-- START OF Supplied material --

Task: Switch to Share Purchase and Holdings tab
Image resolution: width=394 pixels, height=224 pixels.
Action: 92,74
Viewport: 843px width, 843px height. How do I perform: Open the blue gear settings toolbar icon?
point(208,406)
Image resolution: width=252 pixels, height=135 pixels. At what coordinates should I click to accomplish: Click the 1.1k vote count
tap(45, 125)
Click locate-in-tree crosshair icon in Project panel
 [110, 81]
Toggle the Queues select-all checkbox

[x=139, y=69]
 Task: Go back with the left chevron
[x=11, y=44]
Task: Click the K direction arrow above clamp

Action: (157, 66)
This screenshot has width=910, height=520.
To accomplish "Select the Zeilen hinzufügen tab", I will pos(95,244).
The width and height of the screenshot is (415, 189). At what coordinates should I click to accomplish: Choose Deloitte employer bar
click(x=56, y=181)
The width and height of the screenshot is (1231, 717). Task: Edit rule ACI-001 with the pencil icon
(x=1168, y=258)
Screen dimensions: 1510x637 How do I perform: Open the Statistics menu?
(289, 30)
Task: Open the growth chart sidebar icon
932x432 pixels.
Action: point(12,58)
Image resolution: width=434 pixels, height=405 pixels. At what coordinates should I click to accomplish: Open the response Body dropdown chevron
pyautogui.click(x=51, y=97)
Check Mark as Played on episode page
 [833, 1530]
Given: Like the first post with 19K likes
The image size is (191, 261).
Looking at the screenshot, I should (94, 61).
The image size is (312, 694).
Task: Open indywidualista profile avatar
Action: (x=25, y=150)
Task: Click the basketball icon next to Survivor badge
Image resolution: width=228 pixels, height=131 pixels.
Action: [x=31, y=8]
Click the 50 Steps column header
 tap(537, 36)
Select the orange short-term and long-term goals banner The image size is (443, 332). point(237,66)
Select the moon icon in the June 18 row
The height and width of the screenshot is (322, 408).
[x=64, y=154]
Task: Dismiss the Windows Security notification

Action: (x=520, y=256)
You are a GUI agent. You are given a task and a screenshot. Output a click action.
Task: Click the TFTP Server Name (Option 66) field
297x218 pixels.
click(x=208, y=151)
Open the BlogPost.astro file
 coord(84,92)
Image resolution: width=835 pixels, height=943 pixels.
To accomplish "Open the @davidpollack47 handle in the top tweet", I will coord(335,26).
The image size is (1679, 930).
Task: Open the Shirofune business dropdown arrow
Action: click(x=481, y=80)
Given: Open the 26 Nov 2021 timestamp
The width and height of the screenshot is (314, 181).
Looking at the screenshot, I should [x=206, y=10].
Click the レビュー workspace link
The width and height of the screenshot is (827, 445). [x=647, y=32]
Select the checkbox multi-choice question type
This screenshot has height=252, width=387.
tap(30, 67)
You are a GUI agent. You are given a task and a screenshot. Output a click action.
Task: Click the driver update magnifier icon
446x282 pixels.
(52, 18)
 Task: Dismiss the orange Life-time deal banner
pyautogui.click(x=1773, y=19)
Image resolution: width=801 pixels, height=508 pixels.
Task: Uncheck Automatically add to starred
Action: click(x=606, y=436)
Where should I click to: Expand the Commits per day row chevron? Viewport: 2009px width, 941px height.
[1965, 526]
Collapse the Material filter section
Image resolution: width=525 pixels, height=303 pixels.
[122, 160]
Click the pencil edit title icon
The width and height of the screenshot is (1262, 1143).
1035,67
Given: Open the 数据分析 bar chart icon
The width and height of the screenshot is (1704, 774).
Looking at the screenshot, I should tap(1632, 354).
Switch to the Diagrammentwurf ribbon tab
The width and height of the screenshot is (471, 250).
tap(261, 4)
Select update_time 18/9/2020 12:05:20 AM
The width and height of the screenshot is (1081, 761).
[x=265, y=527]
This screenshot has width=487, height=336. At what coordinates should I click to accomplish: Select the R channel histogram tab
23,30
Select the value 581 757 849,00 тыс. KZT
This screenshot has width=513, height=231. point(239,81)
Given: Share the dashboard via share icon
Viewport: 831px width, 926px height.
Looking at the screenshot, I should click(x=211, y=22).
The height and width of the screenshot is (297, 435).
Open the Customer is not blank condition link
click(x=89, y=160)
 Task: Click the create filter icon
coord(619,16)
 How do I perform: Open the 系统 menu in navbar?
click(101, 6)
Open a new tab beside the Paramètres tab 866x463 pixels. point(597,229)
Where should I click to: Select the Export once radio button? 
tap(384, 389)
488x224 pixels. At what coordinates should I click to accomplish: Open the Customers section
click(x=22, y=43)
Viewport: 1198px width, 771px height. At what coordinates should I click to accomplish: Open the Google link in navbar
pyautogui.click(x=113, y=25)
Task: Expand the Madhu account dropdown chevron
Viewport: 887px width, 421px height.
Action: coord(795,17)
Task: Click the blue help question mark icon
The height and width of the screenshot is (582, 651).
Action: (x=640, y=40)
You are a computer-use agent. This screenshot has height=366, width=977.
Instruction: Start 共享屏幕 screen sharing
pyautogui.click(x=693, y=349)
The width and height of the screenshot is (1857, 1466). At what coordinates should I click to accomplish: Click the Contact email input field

-- END OF Supplied material --

- Stated exercise:
Please report every line of the items above that contains the word "icon", copying each such line in full. Case counts.

- Solution:
Viewport: 843px width, 843px height. How do I perform: Open the blue gear settings toolbar icon?
Click locate-in-tree crosshair icon in Project panel
The width and height of the screenshot is (1231, 717). Task: Edit rule ACI-001 with the pencil icon
Task: Open the growth chart sidebar icon
Task: Click the basketball icon next to Survivor badge
Select the moon icon in the June 18 row
Task: Click the driver update magnifier icon
Click the pencil edit title icon
Given: Open the 数据分析 bar chart icon
Given: Share the dashboard via share icon
 Task: Click the create filter icon
Task: Click the blue help question mark icon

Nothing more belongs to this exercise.